Molyneux: games are yet to reach mass audiences

By Brenna Hillier

Peter Molyneux has called on the games industry to extend its reach beyond established gamers.

Speaking remotely at the Montreal International Game Summit, as reported by GamesIndustry, Molyneux said games had only partially lived up to their promise.

“Back in the ’80s, the dream that we all had in this industry was that we would be truly another form of entertainment,” he said.

“You know what? To a certain extent we failed on that dream. We failed in it because we’ve made some fantastic experiences for a very small number of people.

“Now is the opportunity to make fantastic, amazing, unique experiences, to use all this technology to make amazing, delightful, incredible worlds for millions of people.”

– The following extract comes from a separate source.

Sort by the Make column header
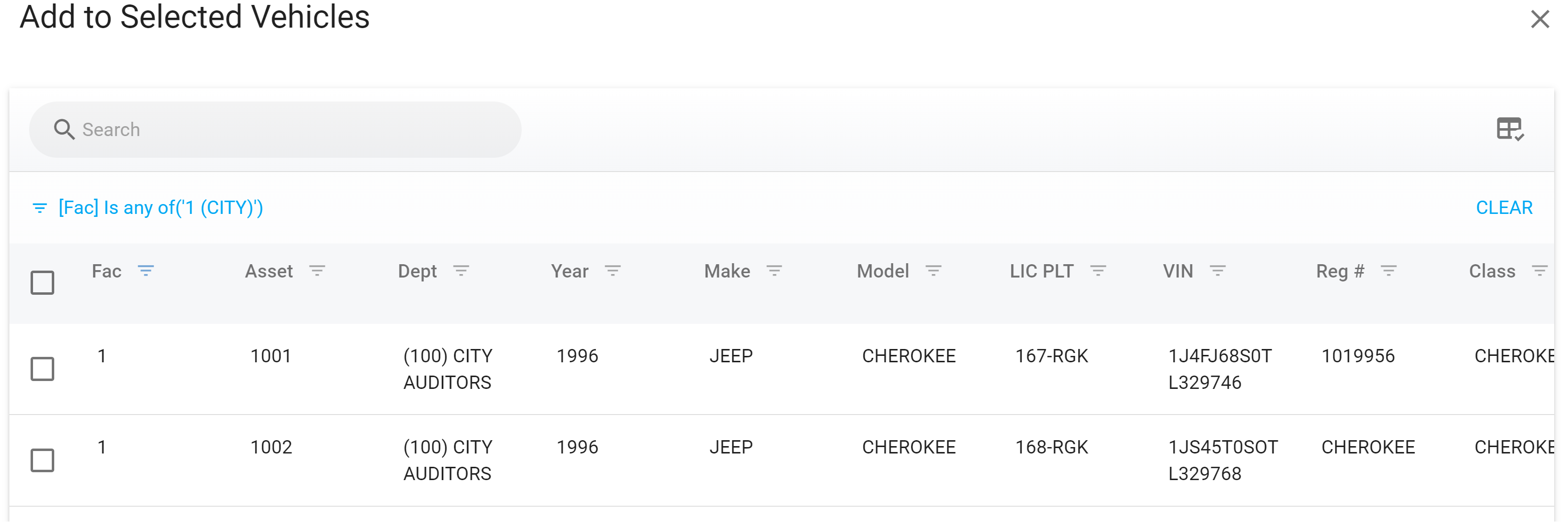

Whether those millions of people deserve it is another matter; Curiosity’s audience certainly presents an argument for both sides of that debate.

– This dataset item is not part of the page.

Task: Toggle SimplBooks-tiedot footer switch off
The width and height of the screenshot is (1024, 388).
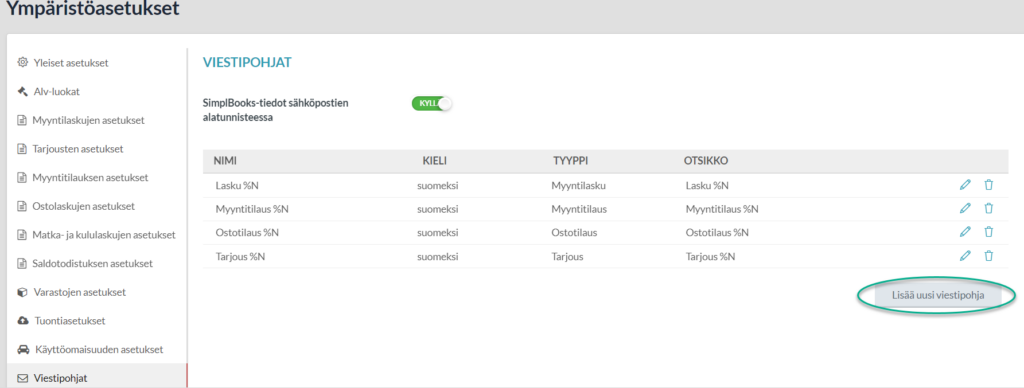Action: 432,104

“Far and away, the most number of single pictures have been penises,” Molyneux said of those who carve images on the cube. On the upside, there are whole groups of users who devote themselves to turning these doodles into other, less genitally-focused images – a pretty clever trick – and those who spend hours tapping out impressively detailed artworks. So that’s nice.

Molyneux admitted earlier that 22 Cans wasn’t prepared for how popular Curiosity was at launch; it had 50,000 players within three hours of launch, now boasts almost 300,000 players per day for a total user base of 2 million, and had generated over 500 million taps.